Montfermeil est situé entre Livry et Chelles, sur la lisière méridionale de ce haut plateau qui sépare l'Ourcq de la Marne. Aujourd'hui c'est un assez gros bourg orné, toute l'année, de villas en plâtre, et, le dimanche, de bourgeois épanouis. En 1823, il n'y avait à Montfermeil ni tant de maisons blanches ni tant de bourgeois satisfaits. Ce n'était qu'un village dans les bois. On y rencontrait bien çà et là quelques maisons de plaisance du dernier siècle, reconnaissables à leur grand air, à leurs balcons en fer tordu et à ces longues fenêtres dont les petits carreaux font sur le blanc des volets fermés toutes sortes de verts différents. Mais Montfermeil n'en était pas moins un village. Les marchands de drap retirés et les agréés en villégiature ne l'avaient pas encore découvert. C'était un endroit paisible et charmant, qui n'était sur la route de rien; on y vivait à bon marché de cette vie paysanne si abondante et si facile. Seulement l'eau y était rare à cause de l'élévation du plateau.
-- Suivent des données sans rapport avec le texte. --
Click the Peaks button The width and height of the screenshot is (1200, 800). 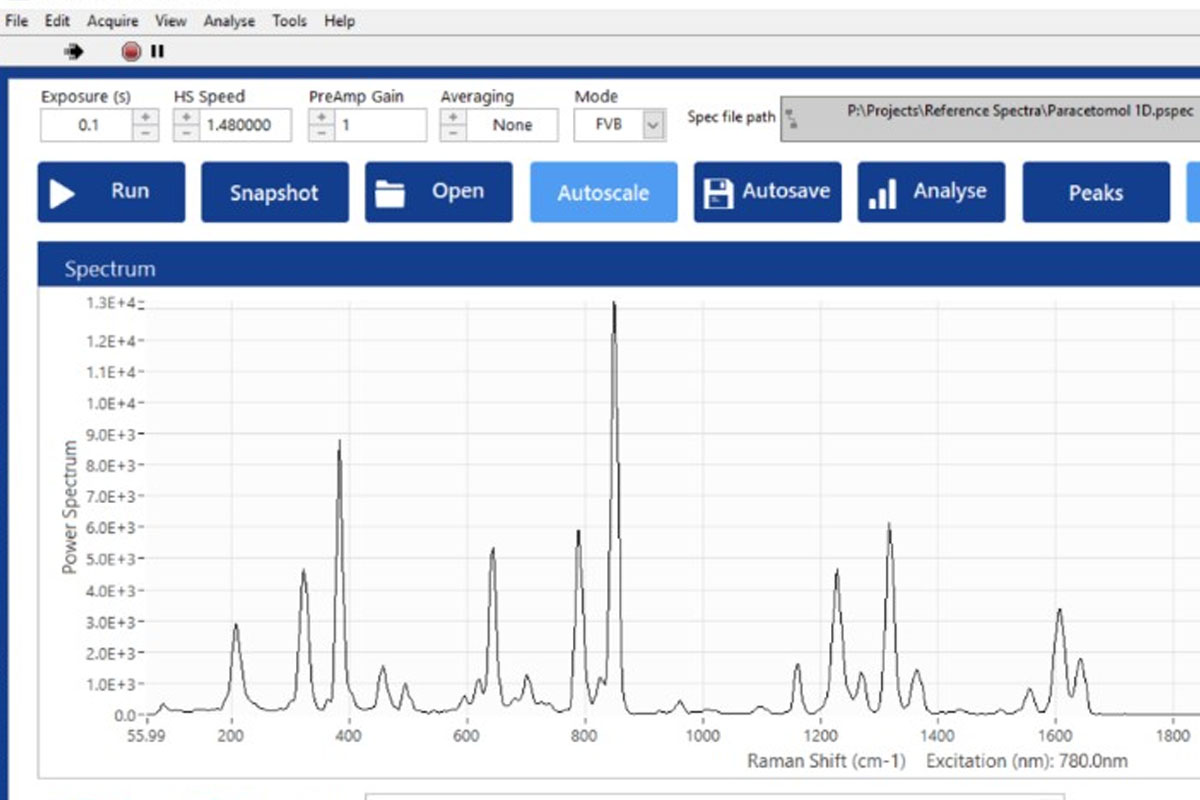pos(1096,192)
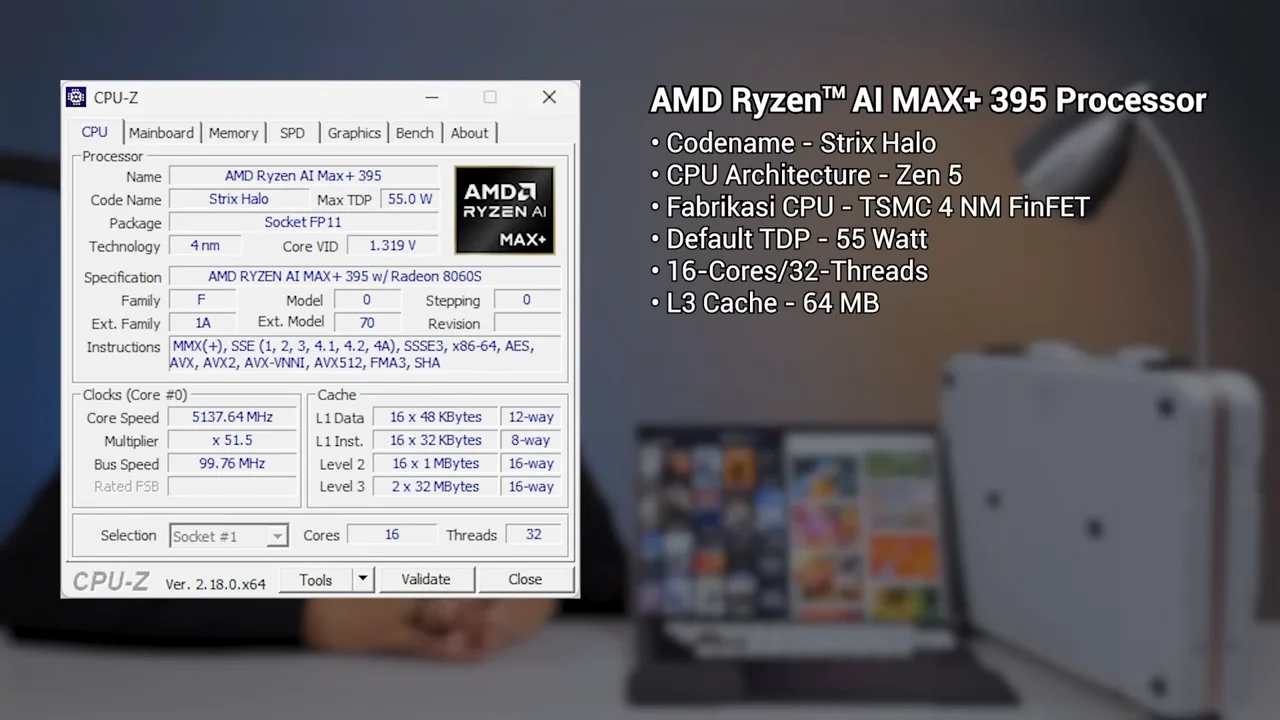
Task: Open the Tools dropdown arrow
Action: coord(363,579)
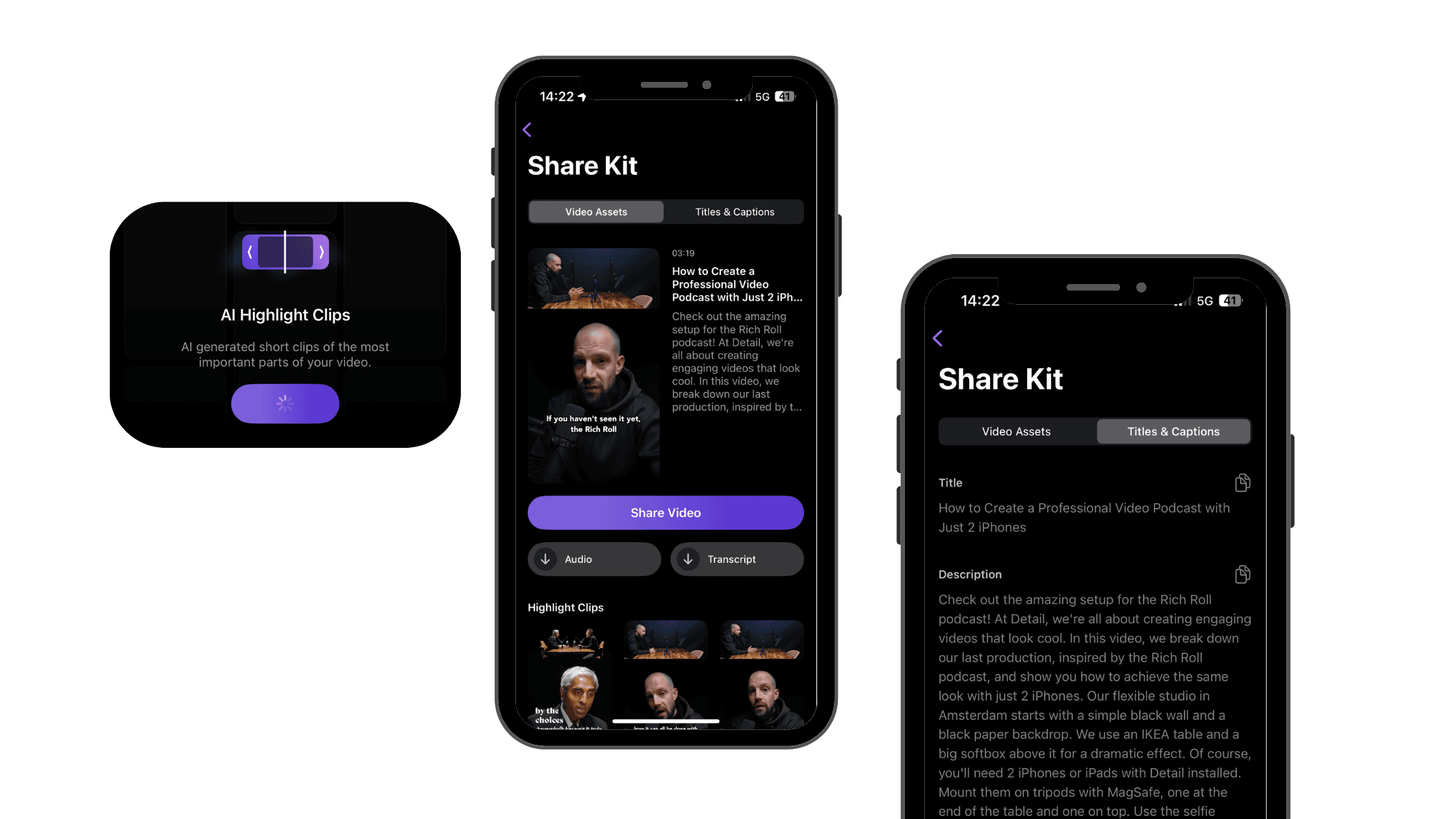The image size is (1456, 819).
Task: Click Share Video button
Action: pos(665,513)
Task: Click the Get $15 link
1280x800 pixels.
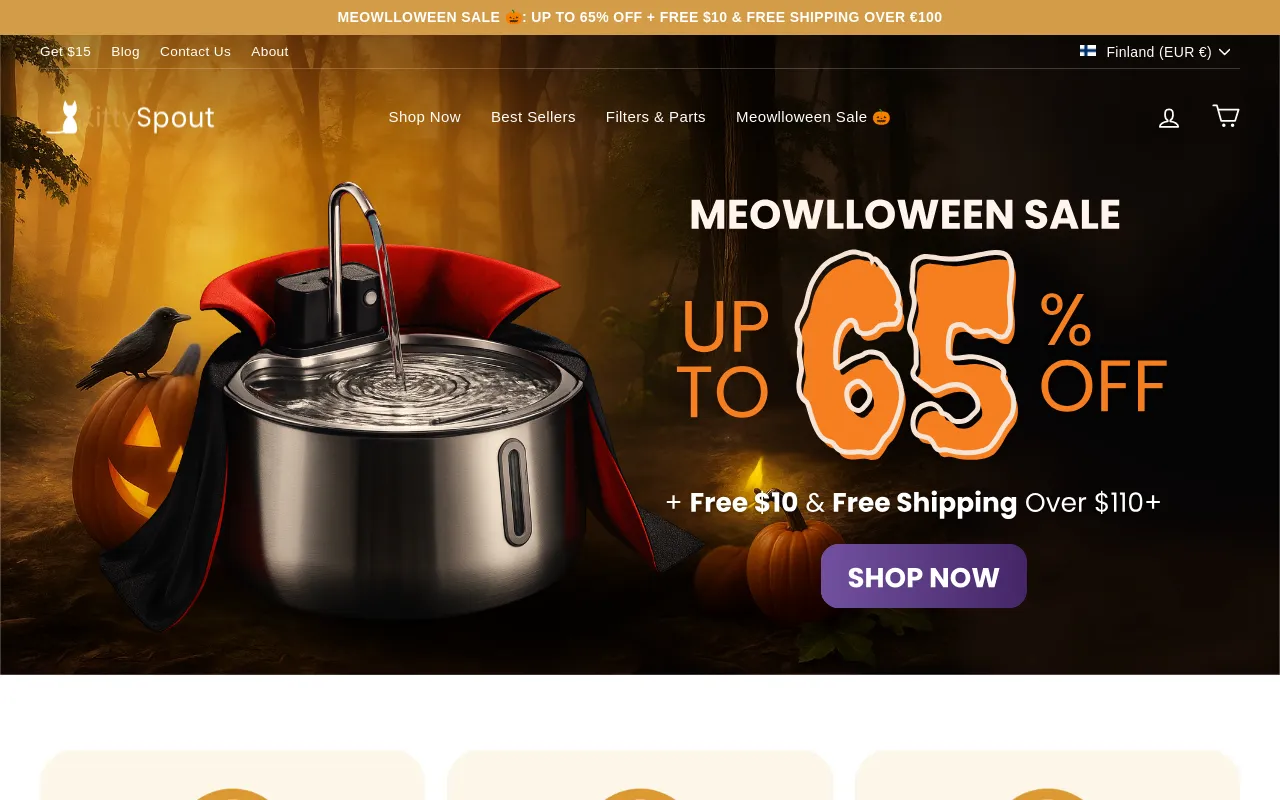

Il fallait aller la chercher assez loin. Le bout du village qui est du côté de Gagny puisait son eau aux magnifiques étangs qu'il y a là dans les bois; l'autre bout, qui entoure l'église et qui est du côté de Chelles, ne trouvait d'eau potable qu'à une petite source à mi-côte, près de la route de Chelles, à environ un quart d'heure de Montfermeil.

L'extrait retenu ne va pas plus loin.